Und noch beobachten nur die Überwachungskameras, wie wir uns in der U-Bahn verhalten, aber bald will die BVG das elektronische Ticket mit Chip einführen. Von dem soll der Fahrscheinwert wie in London automatisch abgebucht werden – mit diesen Daten könnte aber prinzipiell auch ein Bewegungsprofil jedes einzelnen Fahrgastes erstellt werden. Die Einführung des Tickets ist teuer und kann nur mit Hilfe öffentlicher Kassen durchgeführt werden, die in Berlin bekanntlich leer sind, trotzdem hält man – seltsam genug – beständig an dieser Idee fest.
Damit in einer Welt, in der Daten über alles und jeden gesammelt werden, nicht bald fremde Leute mehr über uns wissen als wir selbst, ist so etwas wie ein Anrecht auf unseren eigenen Datensatz essenziell. Tatsächlich gibt es bundesweit erst seit einem Jahr ein Recht auf die Einsicht in die Informationen, die über einen in den öffentlichen Verwaltungen existieren, denn erst seither gilt das sogenannte „Informationsfreiheitsgesetz des Bundes”.
Doch das Gesetz ist kaum bekannt – für mehr Transparenz und rechtsstaatliche Kontrolle muss also dringend ein öffentliches Bewusstsein geschaffen werden. Denn es ist nicht nur relevant, wer was über einen aufzeichnet, sondern auch mit wem diese Daten ausgetauscht werden können. Oftmals bekommen Aufzeichnungen erst in Kombination mit anderen ein ganz neues Potenzial. Firmen kaufen sich deshalb schon lange umfangreiche Datensätze zusammen, mit der Bedrohung durch den Terrorismus ist aber auch das Interesse der Gesetzgeber an einem Datenabgleich gestiegen.
Das Anti-Terror-Gesetz sieht beispielsweise vor, dass Informationen der Polizei mit denen der Geheimdienste kurzgeschlossen werden können. Innenminister Wolfgang Schäuble plant außerdem, unsere Festplatten über das Internet durchsuchen zu lassen mit dem Hinweis, das sei ja auch nichts anderes als eine Hausdurchsuchung. Die Grenzen zwischen Strafverfolgung, Polizei, Geheimdienst und Militär fallen mehr und mehr – und das sehen schon lange nicht mehr nur engagierte Bürgerrechtsaktivisten kritisch. Im Zuge der Angst vor terroristischen Angriffen dürfen die Behörden bei der Gefahrenverfolgung heute schon mehr, als ihnen bei der Strafverfolgung je erlaubt war, warnte kürzlich auch die „Süddeutsche Zeitung”.

## Datenauszug

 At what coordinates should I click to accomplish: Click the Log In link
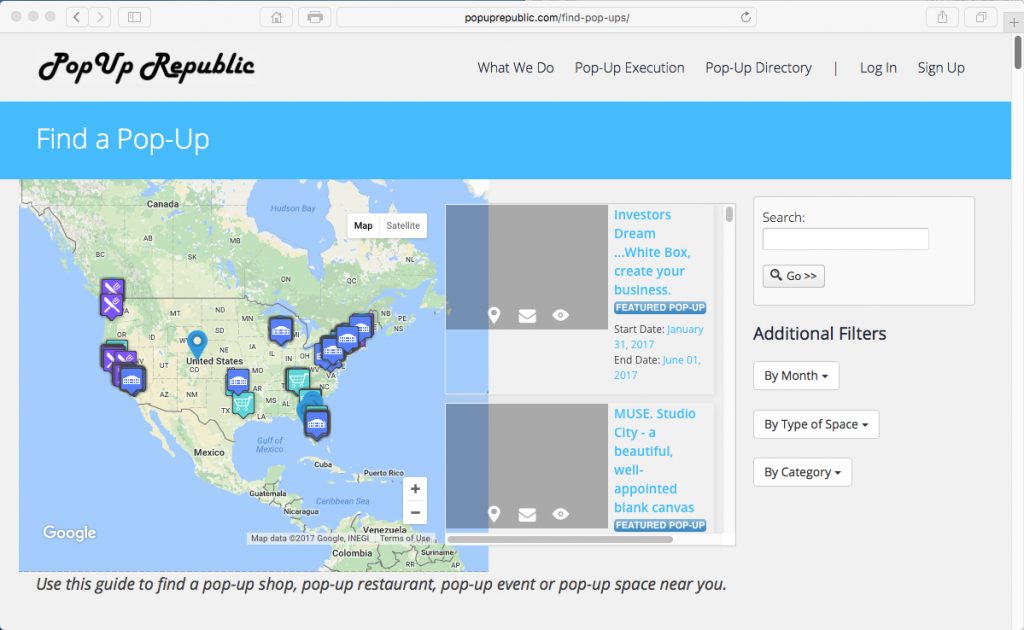(x=877, y=68)
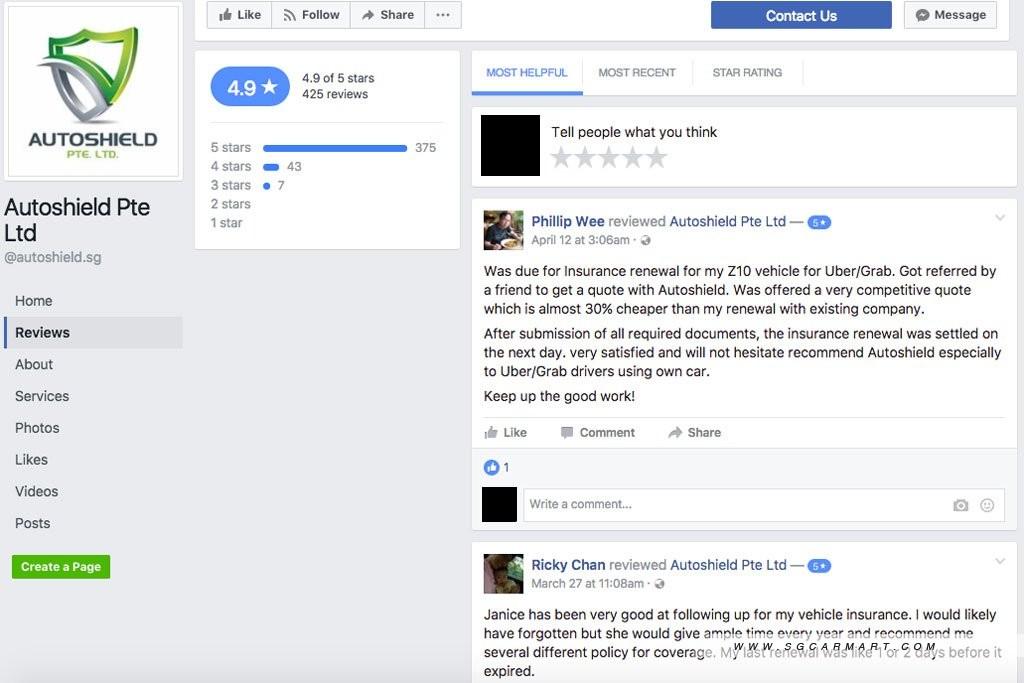
Task: Click the Like thumbs-up button on page header
Action: 240,14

## Aufgabenstellung
Übertrage den folgenden Satz aus dem extrahierten Text ins Englische: „Oftmals bekommen Aufzeichnungen erst in Kombination mit anderen ein ganz neues Potenzial.“ Das Material spielt hier keine Rolle.

## Lösung
Records often gain an entirely new potential only in combination with others.